О странах, где и ветра вой звучит, как дивный стих,
Я расскажу, чтоб знала ты, зачем покинул их.
Я был стихом – другим стихам сравняться ли со мной?
В «Диван» небесный я вошел – и не вошел в земной.
Для розы пенье соловья и ворона – одно,
Ушел я – с ними в бой вступать казалось мне смешно.
Враги – величье и тщета, а жертва спора – я,
Пришел – копьем, ушел – дождем, стекающим с копья.
С тех пор как в мире гебров я и в мире мусульман,
Все беды света мне видны и траур разных стран.
Спросили дорого с меня – спросили солнца жар,
Когда пришел бальзам купить к неверным на базар.
Росою напоил я сад, чтоб мог он вновь цвести,
И солнце унесло меня в сверкающей горсти.
Под тяжестью моей любви ссутулилась спина -
Так, значит, урожай двойной мне дали семена.
Из жалких щепок смастерив для жарких бурь челнок,
Пронзенный в грудь, отплыть от рук, от губ твоих я смог
Нужны ли кровь и плеть моя разящему мечу?
Пройти, не вмешиваясь в бой, меж воинов хочу.
Но цепью связаны одной Глаголящий и я:
С ристалища я уходил, на землю кровь струя…
* * *
Уходишь ты – и без тебя с вином враждует кубок мой,
Мечтает хрупкая бутыль столкнуться с каменной стопой.
Я разрисую сердца дом, найду необычайный цвет,
Как яркой краскою, его окрашу влагою хмельной.
Я – искра, волею твоей в холодный камень заключен,
В его прожилках я живу, по мой не остывает зной.
Я весел был – но сто забот веселью ставят сто преград,
Под камнем горести душа травинкой гнется полевой.
Я мир спалил, но пламень был лишенным цвета, словно взгляд,-
Никто из смертных не видал бушующий пожар земной.
Но тем утешься, о Шавкат, что ты – цветущих мыслей сад
И в нем, подобно соловью, твое перо звенит струной.
* * *
В твоих глазах кувшин с вином и пьющий соединены,
В них колыбельные живут и созданные ими сны,
Их прелесть плавит, словно воск, булат, прославленный в веках,
В них дом, лавиной стертый в прах, и грозный сель сопряжены,
Они – два зеркала, и в них мир восхищенный отражен,
В них и огонь и мотылек, в огонь летящий с вышины,
В них капли жертвенный приход к безмерности морских широт,
В них океана глубина и жемчуга из глубины,
В них мира знаемого круг, в них все связующая цепь,
Где степь и в ней гнездо с птенцом в одно звено сочленены.

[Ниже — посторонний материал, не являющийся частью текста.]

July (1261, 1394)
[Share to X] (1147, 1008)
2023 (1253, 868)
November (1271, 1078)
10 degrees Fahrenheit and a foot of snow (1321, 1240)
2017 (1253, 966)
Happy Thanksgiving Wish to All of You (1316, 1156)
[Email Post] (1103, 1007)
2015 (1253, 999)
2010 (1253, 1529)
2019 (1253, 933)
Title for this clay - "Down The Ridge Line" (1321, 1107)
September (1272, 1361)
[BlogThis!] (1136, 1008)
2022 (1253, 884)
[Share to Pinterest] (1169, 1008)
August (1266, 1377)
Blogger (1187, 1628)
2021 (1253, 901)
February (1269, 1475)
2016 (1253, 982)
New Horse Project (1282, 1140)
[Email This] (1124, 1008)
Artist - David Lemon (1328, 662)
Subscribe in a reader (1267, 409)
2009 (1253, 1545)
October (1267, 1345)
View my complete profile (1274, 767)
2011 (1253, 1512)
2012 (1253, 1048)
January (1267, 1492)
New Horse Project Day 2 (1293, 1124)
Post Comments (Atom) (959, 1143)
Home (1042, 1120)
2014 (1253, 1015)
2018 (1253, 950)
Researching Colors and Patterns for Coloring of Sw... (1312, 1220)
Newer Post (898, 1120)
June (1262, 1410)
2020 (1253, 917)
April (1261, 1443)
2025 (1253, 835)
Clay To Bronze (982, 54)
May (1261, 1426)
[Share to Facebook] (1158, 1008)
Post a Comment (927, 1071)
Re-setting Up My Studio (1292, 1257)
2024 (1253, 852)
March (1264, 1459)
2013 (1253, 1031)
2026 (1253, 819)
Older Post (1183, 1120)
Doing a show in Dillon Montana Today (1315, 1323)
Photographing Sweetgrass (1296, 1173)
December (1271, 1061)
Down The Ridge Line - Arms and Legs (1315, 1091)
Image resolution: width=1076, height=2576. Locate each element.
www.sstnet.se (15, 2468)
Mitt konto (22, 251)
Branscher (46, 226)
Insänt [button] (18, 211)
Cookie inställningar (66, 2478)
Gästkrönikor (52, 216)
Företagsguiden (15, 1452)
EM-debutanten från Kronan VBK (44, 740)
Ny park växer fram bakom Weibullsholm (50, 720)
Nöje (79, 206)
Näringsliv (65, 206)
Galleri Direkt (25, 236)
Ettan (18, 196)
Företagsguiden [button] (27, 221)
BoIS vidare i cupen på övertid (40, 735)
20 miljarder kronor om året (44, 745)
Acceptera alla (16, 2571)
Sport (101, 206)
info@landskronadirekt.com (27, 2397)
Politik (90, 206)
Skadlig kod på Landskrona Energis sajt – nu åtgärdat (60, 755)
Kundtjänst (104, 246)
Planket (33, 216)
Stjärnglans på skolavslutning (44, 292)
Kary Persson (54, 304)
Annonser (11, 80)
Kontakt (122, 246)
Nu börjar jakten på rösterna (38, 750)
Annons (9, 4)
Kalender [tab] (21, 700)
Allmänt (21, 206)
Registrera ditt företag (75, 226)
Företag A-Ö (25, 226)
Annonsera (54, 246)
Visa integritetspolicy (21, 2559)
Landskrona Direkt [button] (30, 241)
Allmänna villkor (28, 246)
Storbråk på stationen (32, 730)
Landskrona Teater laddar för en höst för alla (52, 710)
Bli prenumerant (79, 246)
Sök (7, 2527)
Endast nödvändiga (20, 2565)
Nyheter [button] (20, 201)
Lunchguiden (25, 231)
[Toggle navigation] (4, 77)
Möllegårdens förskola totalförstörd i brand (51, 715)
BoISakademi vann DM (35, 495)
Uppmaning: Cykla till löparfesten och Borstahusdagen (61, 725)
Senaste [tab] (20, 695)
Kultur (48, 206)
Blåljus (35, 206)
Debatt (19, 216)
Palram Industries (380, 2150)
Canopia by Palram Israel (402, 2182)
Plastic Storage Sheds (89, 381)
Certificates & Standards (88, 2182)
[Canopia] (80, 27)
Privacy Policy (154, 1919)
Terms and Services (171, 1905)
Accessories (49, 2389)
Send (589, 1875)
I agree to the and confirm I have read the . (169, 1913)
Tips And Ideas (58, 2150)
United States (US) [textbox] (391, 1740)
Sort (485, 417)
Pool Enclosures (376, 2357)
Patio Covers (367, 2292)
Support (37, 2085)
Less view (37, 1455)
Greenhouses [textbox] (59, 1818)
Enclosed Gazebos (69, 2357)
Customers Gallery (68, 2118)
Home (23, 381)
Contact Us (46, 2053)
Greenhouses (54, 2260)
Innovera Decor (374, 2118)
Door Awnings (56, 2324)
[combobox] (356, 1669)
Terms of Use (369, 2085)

Шавката строго не суди, он пьет вино из глаз твоих,
Он пьян, безумен, он влюблен, он пьет – и нет на нем вины.
* * *
К дверям кумиров я пришел, в оковы верности одет,
Пришел муслином торговать в страну, где правит лунный свет;
От страстных рук моих ушел сегодня стройный кипарис,
Я – бедный голубь, горло мне сдавило ожерелье бед;
Благоразумный мотылек прочь от жаровни улетел,-
Как жаль, что он ушел от тех, чей в пламени исчезнет след;
Шавкат, смири себя, уймись, не сетуй на холодный век,
Он – не цветок, не запах – ты, и от него исхода нет.
* * *
От зависти к твоим губам пить перестал росу бутон,
Сгорела роза от стыда – был ею сад воспламенен,
Увидевши, как ты с лица отбросила волну кудрей,
Спеша, отбросил тень шатер, чтоб путник не был ослеплен.
* * *
Тот, кто находит вкус в крови, кому убийство нипочем,
Кто дружбу водит весь свой век не с чашей звонкой, а с мечом,
Тот столько в мир приносит зла, такую ненависть несет,
Что даже капелька росы враждует с солнечным лучом.